Effectiveness of islatravir post-exposure prophylaxis after intravenous challenge with simian immunodeficiency virus in rhesus macaques

Martin Markowitz  1 Agegnehu Gettie  1 Leslie St Bernard  1 Brooke Grasperge  2 Ryan Vargo  3 Michelle Pham  3 Kerry Fillgrove  3 Neal Dube  3 Tracy L Diamond  3 Daria J Hazuda  3 Jay A Grobler  3
Affiliations

Effectiveness of islatravir post-exposure prophylaxis after intravenous challenge with simian immunodeficiency virus in rhesus macaques

Martin Markowitz et al. J Int AIDS Soc. 2025 Jun.

Abstract

Introduction: Islatravir (ISL) is a nucleoside reverse transcriptase translocation inhibitor (NRTTI) with robust antiretroviral activity. The efficacy of ISL administered for post-exposure prophylaxis (PEP) was evaluated in a simian immunodeficiency virus (SIV) rhesus macaque intravenous (IV) challenge model.

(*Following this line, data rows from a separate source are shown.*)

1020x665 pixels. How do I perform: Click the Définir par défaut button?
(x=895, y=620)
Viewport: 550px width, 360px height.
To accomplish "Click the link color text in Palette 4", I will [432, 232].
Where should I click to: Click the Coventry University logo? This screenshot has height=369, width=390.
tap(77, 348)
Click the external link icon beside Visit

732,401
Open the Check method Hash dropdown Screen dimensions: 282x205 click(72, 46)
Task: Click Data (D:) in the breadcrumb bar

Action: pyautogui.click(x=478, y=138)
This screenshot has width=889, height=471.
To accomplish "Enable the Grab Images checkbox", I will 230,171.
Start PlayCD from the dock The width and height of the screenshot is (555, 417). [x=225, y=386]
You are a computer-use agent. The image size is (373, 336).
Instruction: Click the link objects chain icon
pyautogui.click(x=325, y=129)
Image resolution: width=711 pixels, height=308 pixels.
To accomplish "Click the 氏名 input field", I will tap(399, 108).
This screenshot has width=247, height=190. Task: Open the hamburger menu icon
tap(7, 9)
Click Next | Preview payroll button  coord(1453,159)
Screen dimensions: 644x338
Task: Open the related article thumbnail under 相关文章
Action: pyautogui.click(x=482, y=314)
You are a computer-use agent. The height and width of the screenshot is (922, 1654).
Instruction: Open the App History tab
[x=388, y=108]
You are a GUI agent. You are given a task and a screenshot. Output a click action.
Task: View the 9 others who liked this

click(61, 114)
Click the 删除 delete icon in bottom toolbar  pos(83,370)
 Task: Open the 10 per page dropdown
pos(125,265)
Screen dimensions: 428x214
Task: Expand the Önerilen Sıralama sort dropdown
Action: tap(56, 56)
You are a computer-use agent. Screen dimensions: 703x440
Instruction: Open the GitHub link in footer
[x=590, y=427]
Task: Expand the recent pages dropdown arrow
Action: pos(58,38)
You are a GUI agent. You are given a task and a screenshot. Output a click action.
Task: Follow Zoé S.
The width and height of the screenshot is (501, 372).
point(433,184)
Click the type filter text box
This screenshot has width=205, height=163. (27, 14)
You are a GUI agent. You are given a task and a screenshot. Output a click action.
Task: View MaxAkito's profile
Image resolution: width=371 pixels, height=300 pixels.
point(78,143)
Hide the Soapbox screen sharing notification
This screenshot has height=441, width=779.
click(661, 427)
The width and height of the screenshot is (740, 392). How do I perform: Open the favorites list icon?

Methods: Twelve rhesus macaques were challenged with SIVmac251 via IV administration. After 24 hours, six animals received ISL 3.9 mg/kg (the minimum effective dose that gives maximal protection) and six animals were untreated controls. In stage 1, treated animals received 4 weekly oral doses of ISL and were monitored for SIV infection for 7 weeks after the last dose. In stage 2, uninfected, treated animals from stage 1 were challenged similarly; 24 hours after challenge, 3 weekly oral doses of ISL 3.9 mg/kg were initiated. The treated animals were monitored for 7 weeks, as in stage 1. Uninfected, treated animals (from stage 2) entered stage 3. In stage 3, the animals were challenged as in stage 2; 24 hours after challenge, 2 weekly oral doses of ISL 3.9 mg/kg were initiated. The treated animals were monitored for 7 weeks, as before. Finally, in stage 4, uninfected, treated animals were challenged using IV administration and 24 hours later were treated with a single oral dose of ISL 3.9 mg/kg and monitored for 7 weeks. Infection was monitored through plasma viral RNA and proviral DNA amplification. Virus-specific antibody responses were measured using a commercial assay. ISL concentrations in plasma and ISL triphosphate (ISL-TP) levels in peripheral blood mononuclear cells were measured longitudinally.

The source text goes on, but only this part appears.